1 Attachment(s)
Micro-optimizing Fibonacci n-th term generator: a journey to perfection
Hi,
Going through MIT's Introduction to Algorithms I'm developing a Fibonacci n-th term generator and want to make it as fast and as compact memory-vise as possible. The story:
1. Developed a naive, dumb version that does recursive calls:
Code:
return (NaiveFibonacciNthTermGenerator (the_xth_fibonacci_num - 1) + \
NaiveFibonacciNthTermGenerator (the_xth_fibonacci_num - 2));
2. I remembered the way recursion calls work and how a a binary-tree like structure having recursive calls work
Attachment 13839
so I switched the terms in the recursive call (my intuition was that it would help for a memoized solution as the base case is reached faster in the switched scenario, but it turned out to help even for the naive one). I have tested many times with different combinations and I gain up to 1 second for n > 45. The number of times the function is executed is the same in both cases (checked by adding a counter):
Code:
return (NaiveFibonacciNthTermGenerator_switchedTerms (the_xth_fibonacci_num - 2) + \
NaiveFibonacciNthTermGenerator_switchedTerms (the_xth_fibonacci_num - 1));
3. Then I started working on the memoization but stumbled upon the array that will contain the memoized solutions to the subproblems.

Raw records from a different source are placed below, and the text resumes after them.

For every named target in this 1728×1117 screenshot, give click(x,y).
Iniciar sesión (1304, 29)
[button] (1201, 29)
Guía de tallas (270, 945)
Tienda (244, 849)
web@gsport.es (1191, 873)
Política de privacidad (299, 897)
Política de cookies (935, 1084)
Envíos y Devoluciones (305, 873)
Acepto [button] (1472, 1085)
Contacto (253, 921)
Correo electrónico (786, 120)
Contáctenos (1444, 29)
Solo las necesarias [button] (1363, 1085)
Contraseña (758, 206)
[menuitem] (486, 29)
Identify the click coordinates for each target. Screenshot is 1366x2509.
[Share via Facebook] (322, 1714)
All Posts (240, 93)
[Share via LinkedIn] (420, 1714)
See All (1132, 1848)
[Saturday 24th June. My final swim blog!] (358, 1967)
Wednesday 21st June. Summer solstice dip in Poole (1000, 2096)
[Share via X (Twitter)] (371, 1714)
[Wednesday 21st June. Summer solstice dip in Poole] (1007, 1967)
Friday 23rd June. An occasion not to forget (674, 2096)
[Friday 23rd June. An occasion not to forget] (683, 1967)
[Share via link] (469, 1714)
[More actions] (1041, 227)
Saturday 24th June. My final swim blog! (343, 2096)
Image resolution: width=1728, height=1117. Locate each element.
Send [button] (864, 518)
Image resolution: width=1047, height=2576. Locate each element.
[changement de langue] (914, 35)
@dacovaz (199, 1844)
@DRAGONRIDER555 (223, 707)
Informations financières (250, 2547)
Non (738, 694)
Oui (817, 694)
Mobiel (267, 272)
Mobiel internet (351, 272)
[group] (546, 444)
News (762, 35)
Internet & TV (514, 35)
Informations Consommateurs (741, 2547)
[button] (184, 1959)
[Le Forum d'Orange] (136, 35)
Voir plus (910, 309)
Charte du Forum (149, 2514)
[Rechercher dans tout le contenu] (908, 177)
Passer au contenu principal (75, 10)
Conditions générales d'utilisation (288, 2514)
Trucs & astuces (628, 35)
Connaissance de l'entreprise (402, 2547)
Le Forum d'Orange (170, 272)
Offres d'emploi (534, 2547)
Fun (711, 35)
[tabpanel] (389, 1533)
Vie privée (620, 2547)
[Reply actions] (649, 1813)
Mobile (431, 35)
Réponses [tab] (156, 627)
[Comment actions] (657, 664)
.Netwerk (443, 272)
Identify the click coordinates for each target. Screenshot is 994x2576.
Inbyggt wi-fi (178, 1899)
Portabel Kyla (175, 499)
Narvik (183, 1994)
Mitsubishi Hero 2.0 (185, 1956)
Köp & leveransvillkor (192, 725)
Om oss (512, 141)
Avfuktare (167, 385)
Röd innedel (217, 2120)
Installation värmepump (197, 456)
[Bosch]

Trying to optimize it for space I declared it like this:
Code:
unsigned long long int cache[the_xth_fibonacci_num - 3];
the "-3" supposed to save me some bytes (it's an array of long longs after all, so 24 bytes (3*8)), this is allowed by the fact that the base cases should not be in the cache[]. But now I'm not sure how should I handle it as this is a variable lenght array VLA.
Questions:
1. Why does the naive case with switched terms work faster than the one with not-swotched ones? I have swithed the function calls places (thinking that some caching might be involved - not sure how) - it is still consistently faster when n > 15. The same amount of function calls is made (I checked it) - why is it faster?
2. What is the correct solution for the cache[] problem? I can't place it as global constant-int-sized array, because it gets the value in the main() as the user enters the "the_xth_fibonacci_num" as the value he wants. Should I malloc it? Is this the best solution for minimizing time and space?
3. Any other performance tips - for saving time and space? Any tips for saving time sacrificing space and vice versa? I would appreaceate it :) - I have placed the base case for n=2 to appear on top of n=1 as it will be reached more times and so should be executed first (so you see what level of obsession we are talking about here :tongue: ).
Anything like "check the aseambly generated for x", "change the terms", "reorder", "use different datatypes" - anything would help me a lot.
Thanks in advance :)